WORK REQUIRED: Would you copy the material below word for word, beginning with its first line and ending with the line that contains "Open the Random"?

_ _ _ _ _ _ _

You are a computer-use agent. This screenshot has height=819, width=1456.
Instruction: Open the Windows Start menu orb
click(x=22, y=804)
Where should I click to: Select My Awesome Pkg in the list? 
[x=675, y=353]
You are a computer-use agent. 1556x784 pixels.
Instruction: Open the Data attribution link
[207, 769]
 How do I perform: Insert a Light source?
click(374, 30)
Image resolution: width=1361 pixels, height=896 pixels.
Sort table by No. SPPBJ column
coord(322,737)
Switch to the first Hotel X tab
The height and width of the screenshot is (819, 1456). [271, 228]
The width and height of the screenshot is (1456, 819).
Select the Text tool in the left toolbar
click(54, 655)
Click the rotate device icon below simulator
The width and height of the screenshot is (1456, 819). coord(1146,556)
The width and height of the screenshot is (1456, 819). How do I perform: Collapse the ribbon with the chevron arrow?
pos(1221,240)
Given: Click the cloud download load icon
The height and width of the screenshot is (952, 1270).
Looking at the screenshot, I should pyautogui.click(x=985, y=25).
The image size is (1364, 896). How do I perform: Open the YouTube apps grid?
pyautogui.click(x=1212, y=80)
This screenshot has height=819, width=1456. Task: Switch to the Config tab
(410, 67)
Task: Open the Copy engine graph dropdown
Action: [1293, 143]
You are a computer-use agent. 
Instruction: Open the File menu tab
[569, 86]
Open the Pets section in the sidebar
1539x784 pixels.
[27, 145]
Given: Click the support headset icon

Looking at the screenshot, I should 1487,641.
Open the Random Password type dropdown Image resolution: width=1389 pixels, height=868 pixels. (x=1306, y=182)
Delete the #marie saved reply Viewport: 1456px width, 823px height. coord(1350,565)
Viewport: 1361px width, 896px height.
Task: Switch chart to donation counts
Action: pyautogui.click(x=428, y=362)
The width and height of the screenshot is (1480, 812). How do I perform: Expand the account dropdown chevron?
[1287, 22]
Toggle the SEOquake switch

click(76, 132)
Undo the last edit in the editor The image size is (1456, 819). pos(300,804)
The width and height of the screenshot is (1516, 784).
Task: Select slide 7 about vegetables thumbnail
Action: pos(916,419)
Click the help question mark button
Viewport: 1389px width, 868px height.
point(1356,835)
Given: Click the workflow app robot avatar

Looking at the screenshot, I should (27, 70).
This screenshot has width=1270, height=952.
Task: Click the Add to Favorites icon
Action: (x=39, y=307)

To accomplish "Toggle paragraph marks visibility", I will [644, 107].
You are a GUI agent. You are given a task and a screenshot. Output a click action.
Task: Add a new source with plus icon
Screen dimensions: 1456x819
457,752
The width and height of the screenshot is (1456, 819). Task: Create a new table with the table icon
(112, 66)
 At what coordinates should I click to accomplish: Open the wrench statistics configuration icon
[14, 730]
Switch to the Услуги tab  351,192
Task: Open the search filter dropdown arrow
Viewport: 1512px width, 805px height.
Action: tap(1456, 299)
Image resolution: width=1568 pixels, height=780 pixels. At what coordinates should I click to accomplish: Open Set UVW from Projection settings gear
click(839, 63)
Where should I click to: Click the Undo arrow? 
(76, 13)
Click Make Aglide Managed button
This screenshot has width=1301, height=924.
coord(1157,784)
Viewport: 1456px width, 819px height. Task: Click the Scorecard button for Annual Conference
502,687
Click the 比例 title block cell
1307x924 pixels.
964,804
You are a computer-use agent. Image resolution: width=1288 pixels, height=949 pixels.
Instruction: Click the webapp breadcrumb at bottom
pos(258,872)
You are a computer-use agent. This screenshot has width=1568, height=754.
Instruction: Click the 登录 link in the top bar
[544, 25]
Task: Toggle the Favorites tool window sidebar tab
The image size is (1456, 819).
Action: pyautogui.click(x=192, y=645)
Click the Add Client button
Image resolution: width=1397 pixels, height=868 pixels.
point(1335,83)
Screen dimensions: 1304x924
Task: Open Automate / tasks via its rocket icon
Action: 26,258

_ _ _ _ _ _ _

WRITTEN SOLUTION:
You are a computer-use agent. This screenshot has height=819, width=1456.
Instruction: Open the Windows Start menu orb
click(x=22, y=804)
Where should I click to: Select My Awesome Pkg in the list? 
[x=675, y=353]
You are a computer-use agent. 1556x784 pixels.
Instruction: Open the Data attribution link
[207, 769]
 How do I perform: Insert a Light source?
click(374, 30)
Image resolution: width=1361 pixels, height=896 pixels.
Sort table by No. SPPBJ column
coord(322,737)
Switch to the first Hotel X tab
The height and width of the screenshot is (819, 1456). [271, 228]
The width and height of the screenshot is (1456, 819).
Select the Text tool in the left toolbar
click(54, 655)
Click the rotate device icon below simulator
The width and height of the screenshot is (1456, 819). coord(1146,556)
The width and height of the screenshot is (1456, 819). How do I perform: Collapse the ribbon with the chevron arrow?
pos(1221,240)
Given: Click the cloud download load icon
The height and width of the screenshot is (952, 1270).
Looking at the screenshot, I should pyautogui.click(x=985, y=25).
The image size is (1364, 896). How do I perform: Open the YouTube apps grid?
pyautogui.click(x=1212, y=80)
This screenshot has height=819, width=1456. Task: Switch to the Config tab
(410, 67)
Task: Open the Copy engine graph dropdown
Action: [1293, 143]
You are a computer-use agent. 
Instruction: Open the File menu tab
[569, 86]
Open the Pets section in the sidebar
1539x784 pixels.
[27, 145]
Given: Click the support headset icon

Looking at the screenshot, I should 1487,641.
Open the Random Password type dropdown Image resolution: width=1389 pixels, height=868 pixels. (x=1306, y=182)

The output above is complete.